Diagnostic imaging providers should consider the following when applying the new definition of DHS entity:

  • Unlike referring physicians (e.g., cardiologists), radiologists will generally be permitted to have an ownership in such under arrangements joint ventures because they typically are not considered referring physicians under Stark. Thus, under the above CT under arrangements' example, if the CT service provider is owned by non-radiologists, then the arrangement will not be viable under the Final Rule if the physician owners refer to the hospital for CT services.  By contrast, however, if the entity were owned by radiologists, this arrangement could remain in effect in compliance with Stark.

  • In practice, the only available ownership exception (for referring physicians) that will protect an 'under arrangements service provider is the rural provider exception. Therefore, unless substantially all of the patients reside in a rural area, under arrangements service agreements with referring physicians will be prohibited.

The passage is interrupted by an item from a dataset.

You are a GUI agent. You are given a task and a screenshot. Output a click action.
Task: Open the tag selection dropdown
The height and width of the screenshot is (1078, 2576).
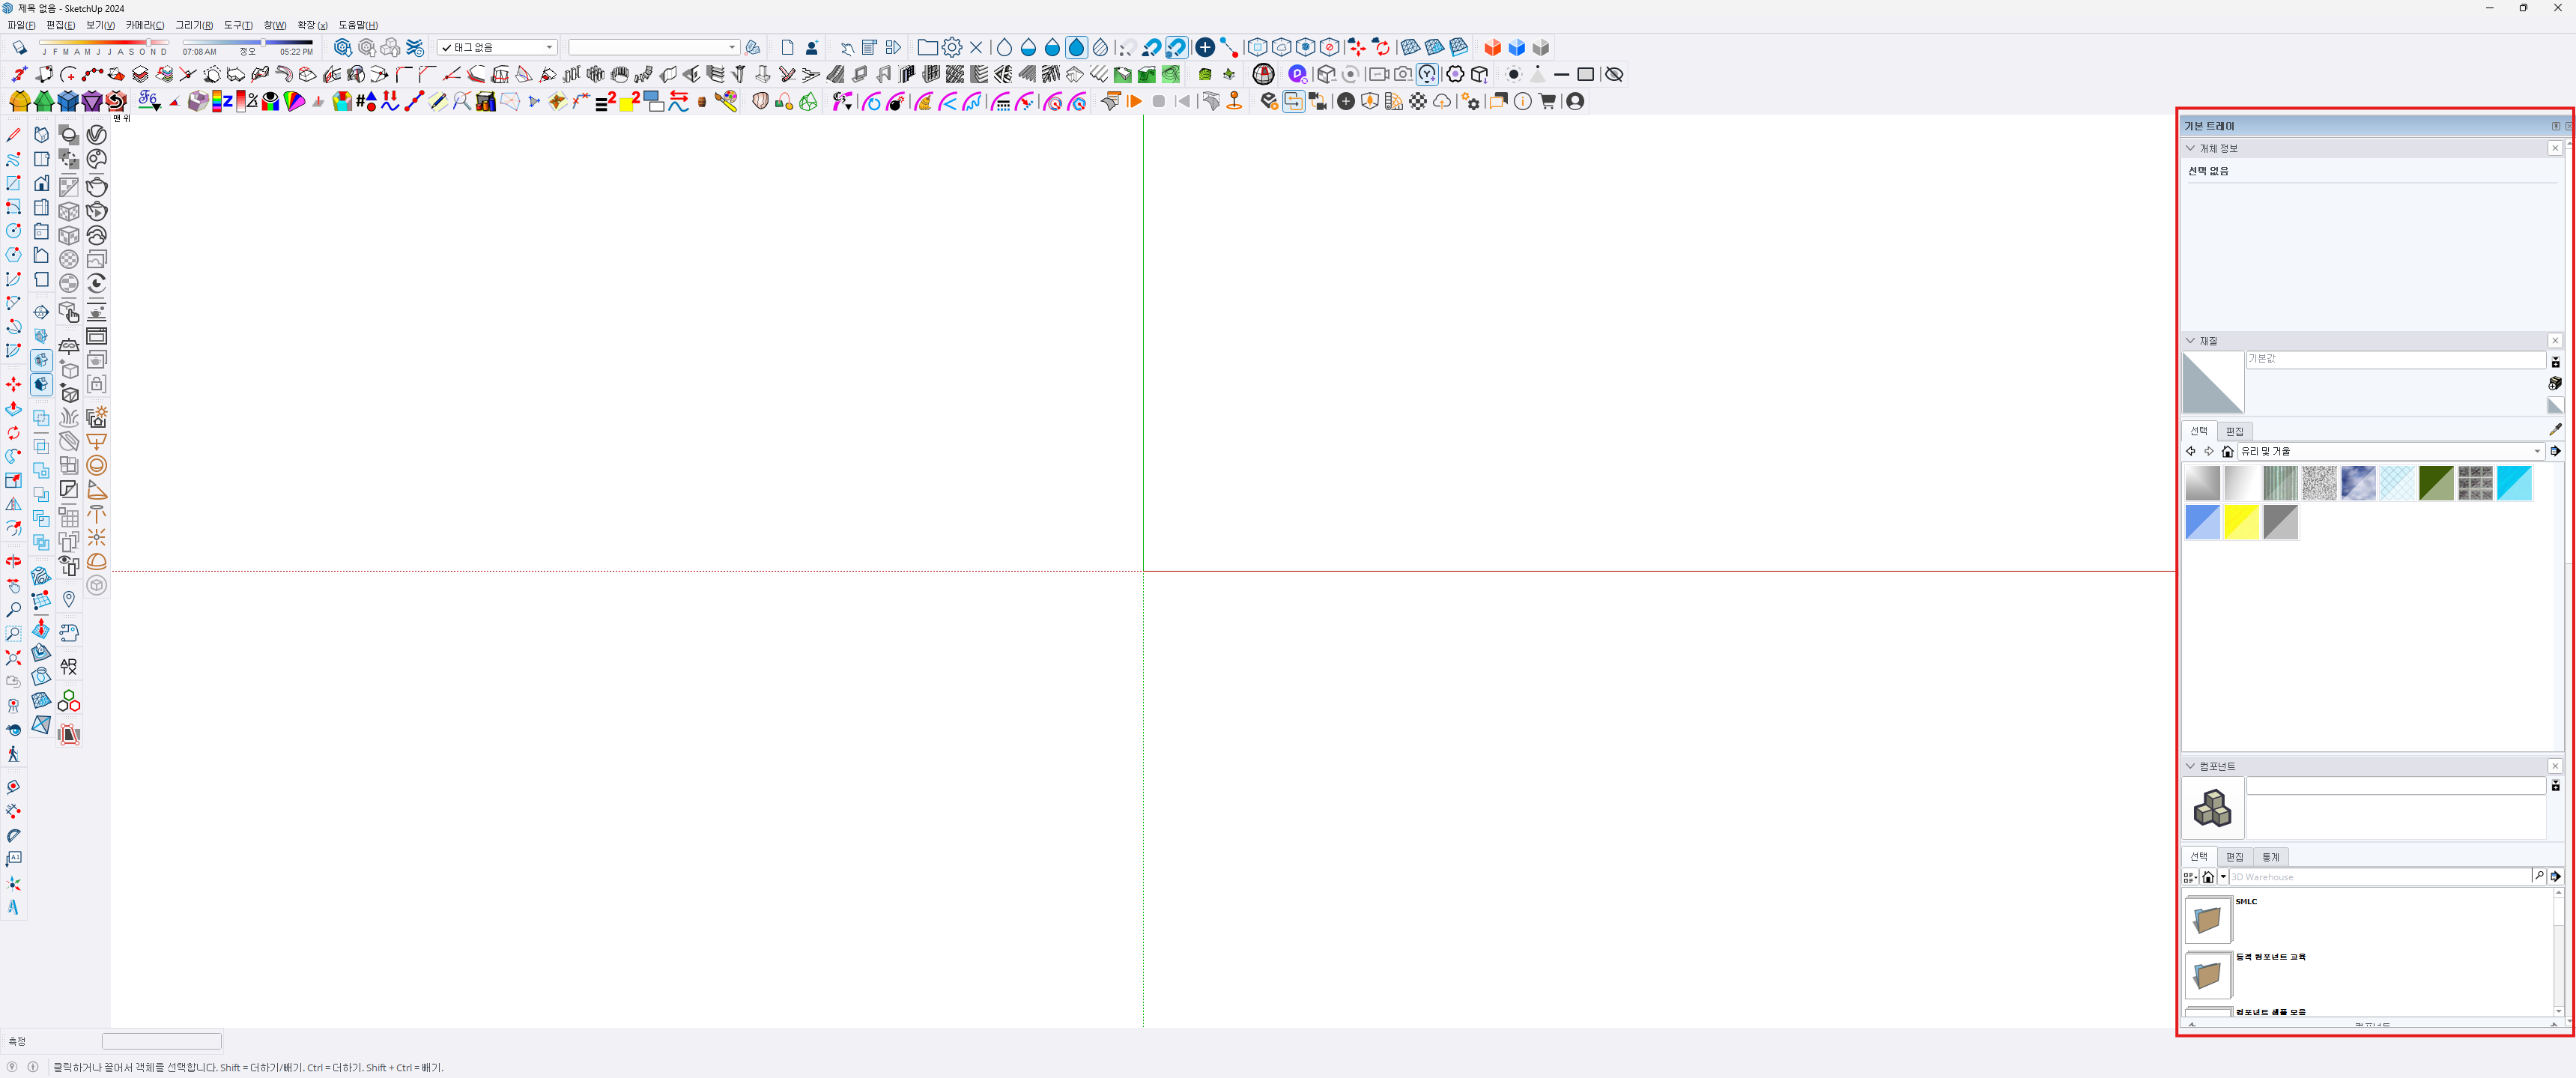[549, 48]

  • Although an arrangement limited solely to discrete components of the service (e.g., equipment, supplies, non-physician personnel), by itself, will not rise to the level of performing the service, it is not clear, whether an entity that performs some, but not substantially all, of the clinical aspects of the service (e.g., turnkey management service provider) will be considered to be performing DHS.  

Before the October 1, 2009 effective date, diagnostic imaging providers should review their current leasing and or service arrangements to ensure compliance with the new Stark rules.